■ WHAT TO WORK ON: Provide the number of lines below containing the word "accomplish", without any other words.

■ INPUT DATA:
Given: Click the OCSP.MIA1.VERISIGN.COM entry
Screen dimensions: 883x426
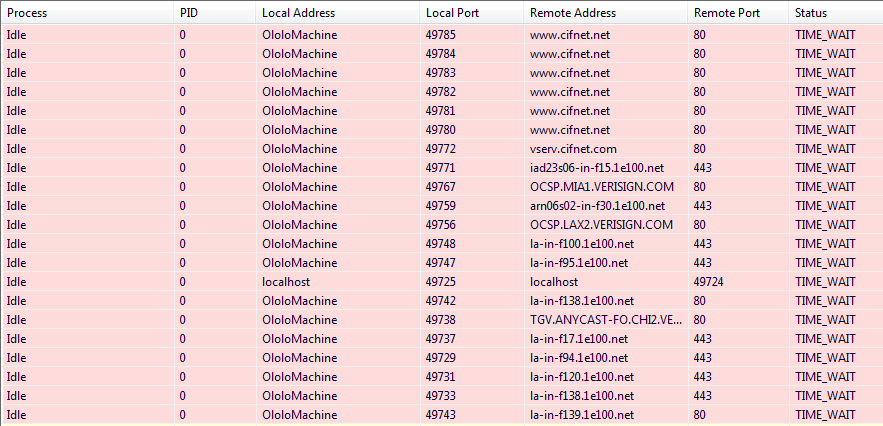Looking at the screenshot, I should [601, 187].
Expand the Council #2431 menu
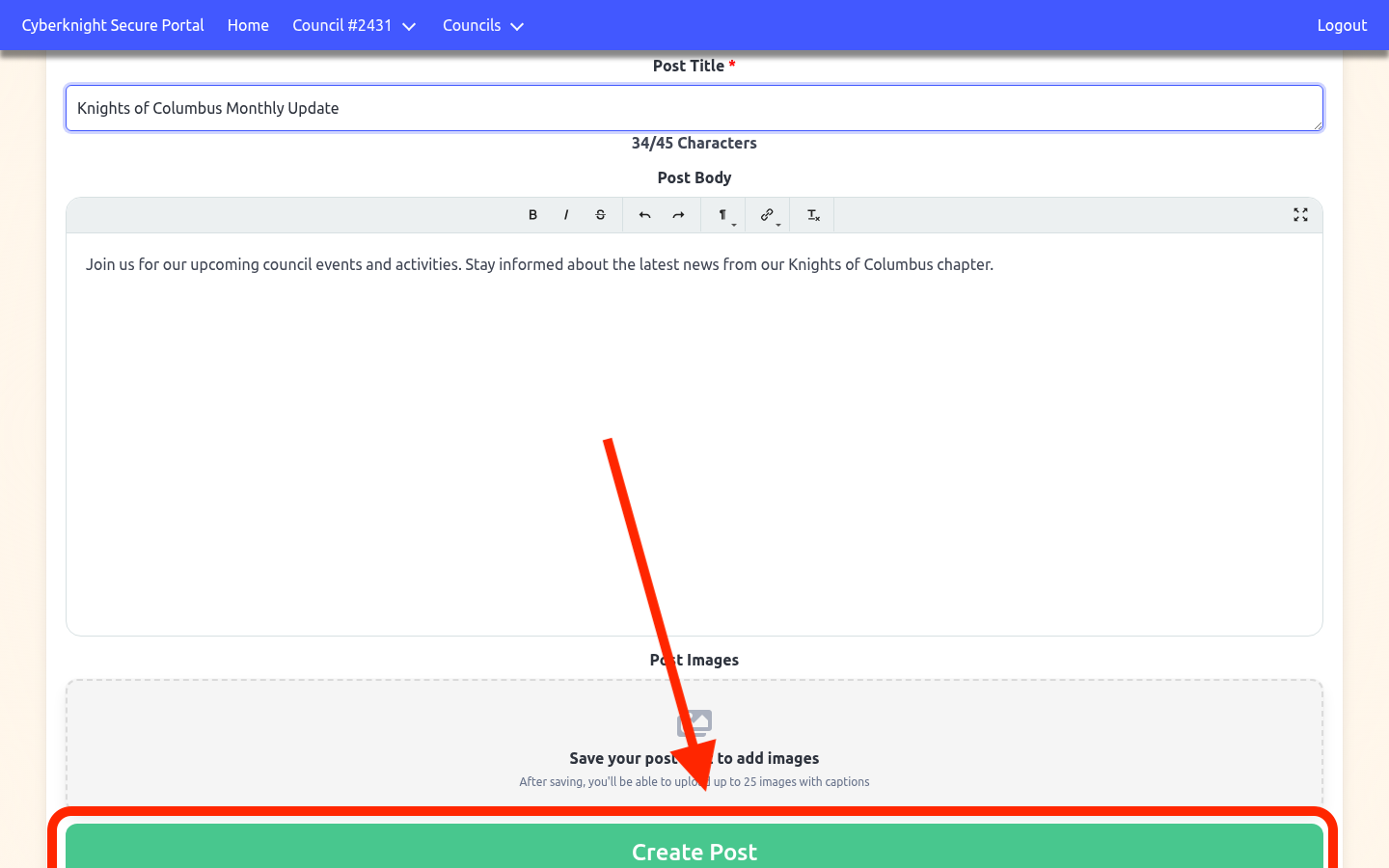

* * *

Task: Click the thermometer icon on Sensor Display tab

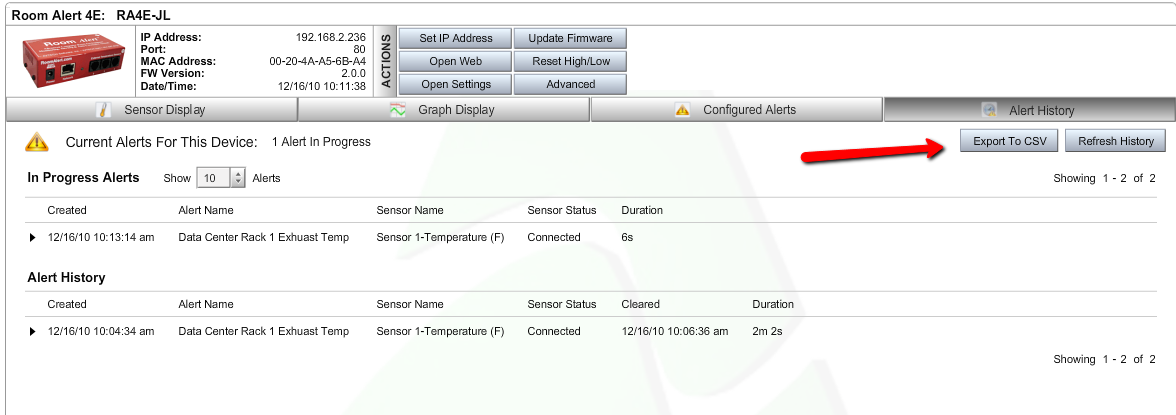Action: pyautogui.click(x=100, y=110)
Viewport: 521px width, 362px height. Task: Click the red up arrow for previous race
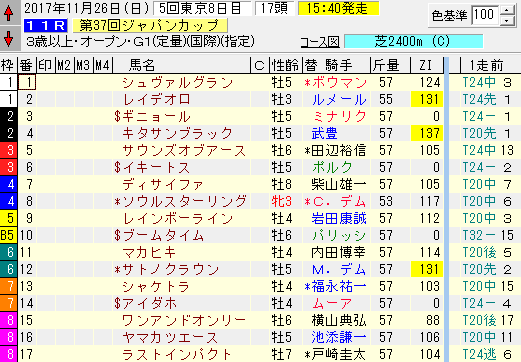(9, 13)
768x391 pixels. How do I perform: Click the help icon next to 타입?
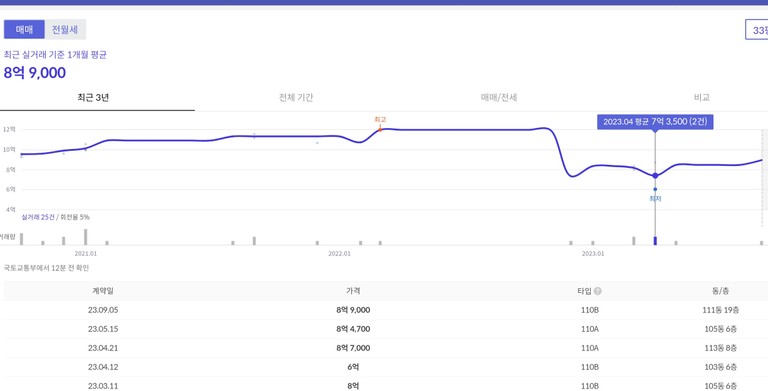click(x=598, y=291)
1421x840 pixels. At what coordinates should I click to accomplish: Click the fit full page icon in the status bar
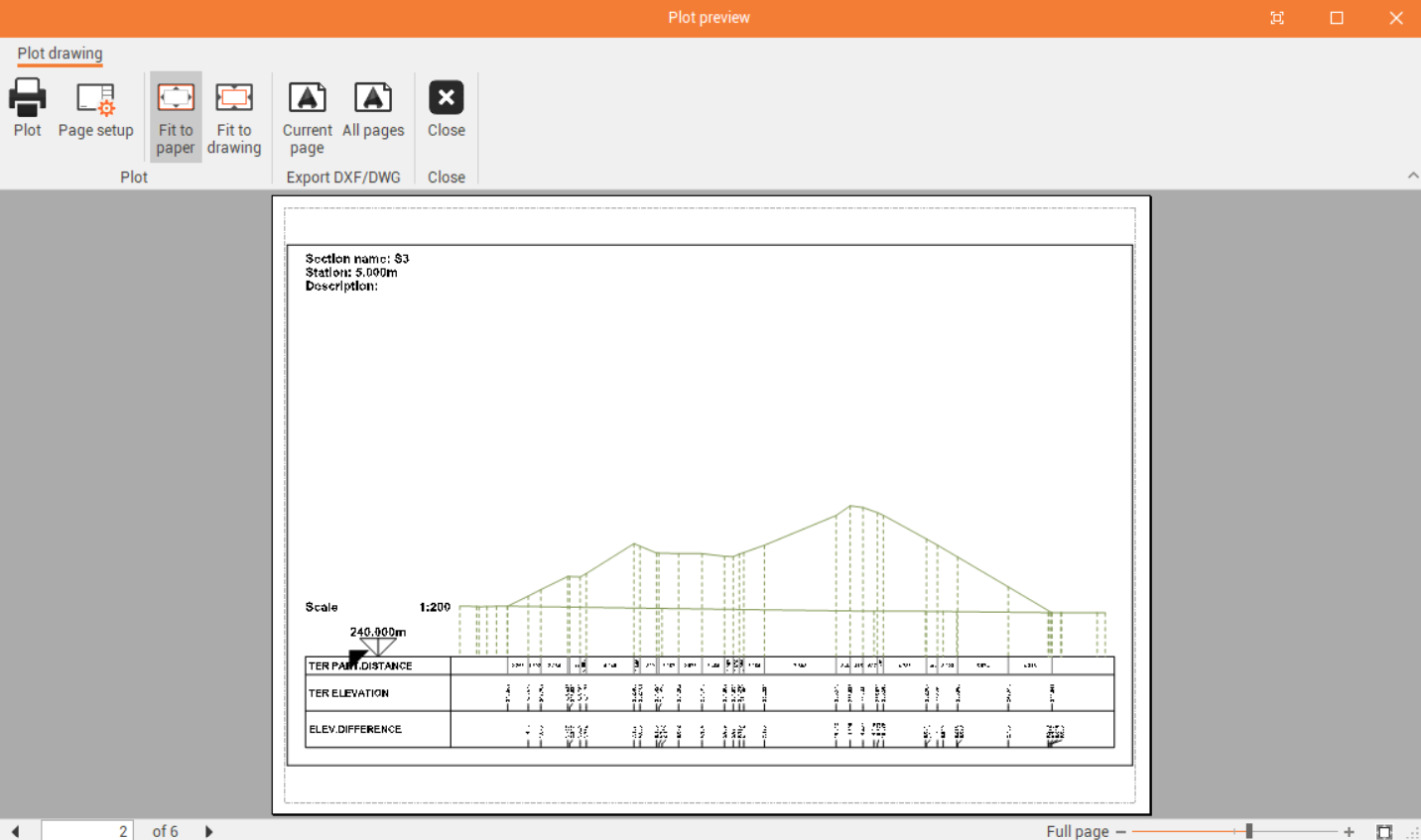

* * *

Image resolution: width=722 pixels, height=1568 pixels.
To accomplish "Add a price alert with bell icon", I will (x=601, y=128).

■ ANSWER SECTION: 2